Hydroxy propyl gamma-cyclodextrine 3.3.3.3
Les études toxicologiques concernant l’HP-γ-CD sont plus rares. L’HP-γ-CD est déjà incorporée dans un produit de diagnostic parentéral (Cardio Tec®, Tc-99 teoboroxime), cependant malgré cette utilisation en thérapeutique, il n’y a pas à notre connaissance de donnés sur la toxicité de l’HP- γ-CD par voie parentérale dans la littérature.
Autres cyclodextrines 3.3.3.4
Certaines CDs modifiées, comme la diméthyl-β-CD, sont plus toxiques que les CDs natives dont elles sont dérivées (Stella et Rajewski, 1997). Les dérivés alkylés de l'α- et la β-CD, utilisés par voie entérale présentent une toxicité rénale non négligeable (Stella et al., 1999). L'HP-β-CD et la sulfobutylether-β-CD apparaissent comme étant les plus sûres et sont utilisées pour une administration tant entérale que parentérale (Stella et al., 1999).
La carboxyl-thioéther γ-CD ou sugammadex® est commercialisée en solutions injectables à la concentration de 100 mg/mL et utilisée à des doses allant jusqu'à 16 mg / kg chez l’homme pour la dé-curarisation (Bridion®).
Les CDs méthylées induisent des effets toxiques après une administration par voie parentérale (Irie et Uekama, 1997).
La toxicologie de la SBE-β-CD est peu étudiée, cependant des études montrent qu’elle est non toxique à des doses intraveineuses et orales modérées (Irie et Uekama, 1997). Cette molécule est déjà utilisée dans la formulation de certains médicaments tels que le voriconazole (VFEND®, poudre pour solution ou pour perfusion).
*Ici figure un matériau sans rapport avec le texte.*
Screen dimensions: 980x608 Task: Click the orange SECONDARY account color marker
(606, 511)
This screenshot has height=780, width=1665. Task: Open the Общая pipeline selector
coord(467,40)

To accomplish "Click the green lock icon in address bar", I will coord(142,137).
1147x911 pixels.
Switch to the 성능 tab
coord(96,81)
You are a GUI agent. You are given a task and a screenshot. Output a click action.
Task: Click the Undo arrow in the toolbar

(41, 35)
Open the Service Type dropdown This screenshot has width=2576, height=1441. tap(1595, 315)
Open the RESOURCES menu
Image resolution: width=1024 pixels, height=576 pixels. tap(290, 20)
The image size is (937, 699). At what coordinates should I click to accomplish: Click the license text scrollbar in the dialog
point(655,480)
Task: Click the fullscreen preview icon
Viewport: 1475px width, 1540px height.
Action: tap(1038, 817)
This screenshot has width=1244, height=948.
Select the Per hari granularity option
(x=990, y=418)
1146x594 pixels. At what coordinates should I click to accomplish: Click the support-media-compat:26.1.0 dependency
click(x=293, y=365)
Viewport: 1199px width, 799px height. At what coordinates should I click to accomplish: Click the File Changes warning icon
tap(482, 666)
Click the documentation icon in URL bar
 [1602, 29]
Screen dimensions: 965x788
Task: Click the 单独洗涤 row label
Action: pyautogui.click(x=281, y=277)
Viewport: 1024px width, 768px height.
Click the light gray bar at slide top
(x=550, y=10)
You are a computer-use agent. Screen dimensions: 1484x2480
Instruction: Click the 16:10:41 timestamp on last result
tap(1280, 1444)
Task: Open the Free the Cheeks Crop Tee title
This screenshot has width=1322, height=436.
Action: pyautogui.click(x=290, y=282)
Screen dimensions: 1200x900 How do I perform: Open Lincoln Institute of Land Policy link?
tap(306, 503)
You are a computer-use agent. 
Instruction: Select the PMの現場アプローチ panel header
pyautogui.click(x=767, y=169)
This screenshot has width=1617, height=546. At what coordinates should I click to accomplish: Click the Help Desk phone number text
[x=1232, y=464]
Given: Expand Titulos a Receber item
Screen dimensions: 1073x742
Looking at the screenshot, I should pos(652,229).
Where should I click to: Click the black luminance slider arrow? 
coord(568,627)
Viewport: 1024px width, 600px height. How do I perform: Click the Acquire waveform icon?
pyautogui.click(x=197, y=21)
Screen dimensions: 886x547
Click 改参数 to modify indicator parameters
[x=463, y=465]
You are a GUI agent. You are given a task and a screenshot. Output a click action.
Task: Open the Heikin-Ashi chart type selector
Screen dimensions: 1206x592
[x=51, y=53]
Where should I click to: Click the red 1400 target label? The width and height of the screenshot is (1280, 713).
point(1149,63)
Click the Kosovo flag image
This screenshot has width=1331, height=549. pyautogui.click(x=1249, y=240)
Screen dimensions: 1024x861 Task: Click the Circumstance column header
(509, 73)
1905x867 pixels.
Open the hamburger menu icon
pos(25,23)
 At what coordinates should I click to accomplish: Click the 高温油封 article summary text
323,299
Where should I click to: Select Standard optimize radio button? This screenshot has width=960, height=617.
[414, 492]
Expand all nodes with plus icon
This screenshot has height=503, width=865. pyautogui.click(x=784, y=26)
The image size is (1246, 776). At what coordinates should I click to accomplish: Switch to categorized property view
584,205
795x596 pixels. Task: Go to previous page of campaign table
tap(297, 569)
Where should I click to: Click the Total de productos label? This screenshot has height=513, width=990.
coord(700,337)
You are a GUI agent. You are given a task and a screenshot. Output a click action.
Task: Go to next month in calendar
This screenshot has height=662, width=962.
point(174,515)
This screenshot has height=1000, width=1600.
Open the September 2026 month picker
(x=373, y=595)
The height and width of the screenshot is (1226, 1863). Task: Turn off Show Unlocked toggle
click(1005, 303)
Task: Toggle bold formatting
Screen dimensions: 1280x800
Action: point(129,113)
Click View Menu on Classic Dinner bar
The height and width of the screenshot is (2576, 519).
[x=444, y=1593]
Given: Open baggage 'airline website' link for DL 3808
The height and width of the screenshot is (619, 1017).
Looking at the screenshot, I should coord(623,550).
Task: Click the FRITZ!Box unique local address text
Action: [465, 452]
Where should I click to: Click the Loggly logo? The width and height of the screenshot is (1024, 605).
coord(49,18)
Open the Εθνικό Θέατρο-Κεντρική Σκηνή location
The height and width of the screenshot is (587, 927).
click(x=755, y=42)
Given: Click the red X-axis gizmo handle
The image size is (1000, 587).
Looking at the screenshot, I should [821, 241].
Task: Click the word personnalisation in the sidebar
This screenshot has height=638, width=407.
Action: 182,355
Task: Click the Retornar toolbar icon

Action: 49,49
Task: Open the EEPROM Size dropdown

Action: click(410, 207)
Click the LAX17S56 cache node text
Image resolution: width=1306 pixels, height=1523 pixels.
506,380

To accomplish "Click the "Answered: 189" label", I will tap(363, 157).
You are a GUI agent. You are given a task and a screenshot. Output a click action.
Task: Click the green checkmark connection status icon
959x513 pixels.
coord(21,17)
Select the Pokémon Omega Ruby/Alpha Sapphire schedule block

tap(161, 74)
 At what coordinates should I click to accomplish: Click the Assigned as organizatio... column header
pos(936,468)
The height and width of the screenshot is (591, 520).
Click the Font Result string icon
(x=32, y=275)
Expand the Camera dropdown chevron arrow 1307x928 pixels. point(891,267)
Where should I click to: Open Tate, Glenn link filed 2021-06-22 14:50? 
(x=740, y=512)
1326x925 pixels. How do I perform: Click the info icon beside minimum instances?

Le voriconazole (10 mg/mL) est solubilisé dans une solution contenant 16% (m/v) de SBE-β-CD. Une accumulation de SBE-β-CD est constatée chez des patients dialysés traités par voriconazole solution pour perfusion. Cependant, aucun effet toxique n’est observé et les doses accumulées atteignent des valeurs inférieures à celles observées dans des études de toxicité chez l’animal (von Mach et al., 2006).
Grâce à leur cavité apolaire, les cyclodextrines sont capables de former des complexes d'inclusion en milieu aqueux avec une grande variété de molécules-hôtes hydrophobes. Une ou plusieurs molécules hôtes peuvent être incluses dans une, deux ou trois CDs.